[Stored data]
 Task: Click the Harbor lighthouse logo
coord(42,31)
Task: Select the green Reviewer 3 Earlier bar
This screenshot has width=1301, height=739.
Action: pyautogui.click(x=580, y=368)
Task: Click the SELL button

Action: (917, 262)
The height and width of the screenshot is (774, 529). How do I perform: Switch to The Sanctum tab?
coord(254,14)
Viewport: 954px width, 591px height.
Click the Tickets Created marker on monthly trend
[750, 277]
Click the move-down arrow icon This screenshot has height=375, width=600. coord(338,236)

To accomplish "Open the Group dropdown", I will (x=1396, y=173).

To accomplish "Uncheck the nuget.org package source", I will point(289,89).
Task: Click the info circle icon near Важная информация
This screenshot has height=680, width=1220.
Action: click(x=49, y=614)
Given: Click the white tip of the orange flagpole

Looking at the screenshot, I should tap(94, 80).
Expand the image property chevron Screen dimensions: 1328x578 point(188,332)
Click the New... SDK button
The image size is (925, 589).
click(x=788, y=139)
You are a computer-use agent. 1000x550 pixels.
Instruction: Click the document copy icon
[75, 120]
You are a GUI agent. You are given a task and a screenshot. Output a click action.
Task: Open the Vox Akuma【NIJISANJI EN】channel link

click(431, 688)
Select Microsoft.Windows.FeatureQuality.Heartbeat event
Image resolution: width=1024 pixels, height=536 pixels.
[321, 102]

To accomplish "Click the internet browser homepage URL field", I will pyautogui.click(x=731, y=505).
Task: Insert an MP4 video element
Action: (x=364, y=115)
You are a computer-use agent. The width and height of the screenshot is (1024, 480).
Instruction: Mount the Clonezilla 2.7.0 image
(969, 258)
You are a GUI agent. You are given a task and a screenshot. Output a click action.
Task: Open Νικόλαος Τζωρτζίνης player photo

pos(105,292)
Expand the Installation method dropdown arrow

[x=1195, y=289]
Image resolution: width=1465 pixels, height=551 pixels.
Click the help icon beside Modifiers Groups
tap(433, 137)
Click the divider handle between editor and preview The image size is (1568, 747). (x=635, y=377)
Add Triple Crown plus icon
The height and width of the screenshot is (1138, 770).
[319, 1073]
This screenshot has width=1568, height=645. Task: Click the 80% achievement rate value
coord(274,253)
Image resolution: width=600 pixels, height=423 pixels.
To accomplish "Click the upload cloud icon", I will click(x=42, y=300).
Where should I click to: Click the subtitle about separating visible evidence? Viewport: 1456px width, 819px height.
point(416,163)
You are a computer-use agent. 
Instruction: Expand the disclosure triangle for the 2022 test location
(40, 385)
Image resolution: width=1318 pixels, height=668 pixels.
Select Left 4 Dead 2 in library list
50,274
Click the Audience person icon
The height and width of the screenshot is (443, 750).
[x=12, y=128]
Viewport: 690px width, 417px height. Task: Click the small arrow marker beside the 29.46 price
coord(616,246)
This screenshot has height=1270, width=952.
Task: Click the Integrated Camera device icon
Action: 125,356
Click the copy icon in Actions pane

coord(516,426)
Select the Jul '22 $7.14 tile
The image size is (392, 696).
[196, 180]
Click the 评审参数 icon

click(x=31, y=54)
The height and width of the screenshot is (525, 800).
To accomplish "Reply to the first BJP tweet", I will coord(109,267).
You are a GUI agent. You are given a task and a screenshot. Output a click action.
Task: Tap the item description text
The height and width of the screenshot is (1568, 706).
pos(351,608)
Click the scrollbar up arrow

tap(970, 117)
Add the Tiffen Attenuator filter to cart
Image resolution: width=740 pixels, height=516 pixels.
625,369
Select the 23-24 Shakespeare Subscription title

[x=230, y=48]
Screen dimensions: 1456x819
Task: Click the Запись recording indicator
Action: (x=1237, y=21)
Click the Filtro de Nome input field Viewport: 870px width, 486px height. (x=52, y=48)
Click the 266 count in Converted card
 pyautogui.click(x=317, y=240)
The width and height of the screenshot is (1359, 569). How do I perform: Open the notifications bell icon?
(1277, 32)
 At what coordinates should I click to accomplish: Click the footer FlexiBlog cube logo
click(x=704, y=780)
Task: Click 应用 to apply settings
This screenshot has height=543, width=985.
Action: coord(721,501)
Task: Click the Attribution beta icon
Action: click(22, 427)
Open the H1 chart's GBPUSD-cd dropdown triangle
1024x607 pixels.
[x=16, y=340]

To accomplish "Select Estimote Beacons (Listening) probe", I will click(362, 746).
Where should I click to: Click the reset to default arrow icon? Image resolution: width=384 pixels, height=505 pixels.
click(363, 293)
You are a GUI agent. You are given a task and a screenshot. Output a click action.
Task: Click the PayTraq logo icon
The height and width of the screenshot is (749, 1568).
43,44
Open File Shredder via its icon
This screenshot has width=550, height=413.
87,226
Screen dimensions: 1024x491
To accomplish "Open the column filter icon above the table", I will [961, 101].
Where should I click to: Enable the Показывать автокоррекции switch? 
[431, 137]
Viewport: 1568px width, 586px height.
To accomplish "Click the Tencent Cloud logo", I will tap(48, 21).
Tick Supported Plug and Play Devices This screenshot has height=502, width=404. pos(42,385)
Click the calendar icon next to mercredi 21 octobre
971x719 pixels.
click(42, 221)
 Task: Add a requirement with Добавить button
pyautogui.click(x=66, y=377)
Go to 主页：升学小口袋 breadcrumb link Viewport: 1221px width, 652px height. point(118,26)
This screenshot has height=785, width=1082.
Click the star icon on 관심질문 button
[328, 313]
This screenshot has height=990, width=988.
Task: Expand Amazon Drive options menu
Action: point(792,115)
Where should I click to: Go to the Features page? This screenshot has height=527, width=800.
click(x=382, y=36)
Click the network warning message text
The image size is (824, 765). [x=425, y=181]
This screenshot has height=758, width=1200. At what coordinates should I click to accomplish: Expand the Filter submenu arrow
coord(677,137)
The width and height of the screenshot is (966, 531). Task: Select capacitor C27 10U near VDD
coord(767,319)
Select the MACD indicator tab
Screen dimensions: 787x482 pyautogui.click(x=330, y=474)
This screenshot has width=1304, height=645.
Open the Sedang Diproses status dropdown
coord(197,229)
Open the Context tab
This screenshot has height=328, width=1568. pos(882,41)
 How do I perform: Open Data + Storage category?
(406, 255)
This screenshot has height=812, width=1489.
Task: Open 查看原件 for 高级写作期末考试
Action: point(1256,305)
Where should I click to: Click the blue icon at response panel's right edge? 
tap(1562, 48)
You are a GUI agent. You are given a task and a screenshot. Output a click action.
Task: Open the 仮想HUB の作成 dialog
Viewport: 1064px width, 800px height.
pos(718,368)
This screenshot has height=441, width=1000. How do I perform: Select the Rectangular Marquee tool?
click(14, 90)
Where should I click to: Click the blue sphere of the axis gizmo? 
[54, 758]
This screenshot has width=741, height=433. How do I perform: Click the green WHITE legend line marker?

Exercise requirements | Transcribe verbatim. Cover the lines from the first line of the entries above to the line containing "Click the New... SDK button", inclusive.

Answer section |
 Task: Click the Harbor lighthouse logo
coord(42,31)
Task: Select the green Reviewer 3 Earlier bar
This screenshot has width=1301, height=739.
Action: pyautogui.click(x=580, y=368)
Task: Click the SELL button

Action: (917, 262)
The height and width of the screenshot is (774, 529). How do I perform: Switch to The Sanctum tab?
coord(254,14)
Viewport: 954px width, 591px height.
Click the Tickets Created marker on monthly trend
[750, 277]
Click the move-down arrow icon This screenshot has height=375, width=600. coord(338,236)

To accomplish "Open the Group dropdown", I will (x=1396, y=173).

To accomplish "Uncheck the nuget.org package source", I will point(289,89).
Task: Click the info circle icon near Важная информация
This screenshot has height=680, width=1220.
Action: click(x=49, y=614)
Given: Click the white tip of the orange flagpole

Looking at the screenshot, I should tap(94, 80).
Expand the image property chevron Screen dimensions: 1328x578 point(188,332)
Click the New... SDK button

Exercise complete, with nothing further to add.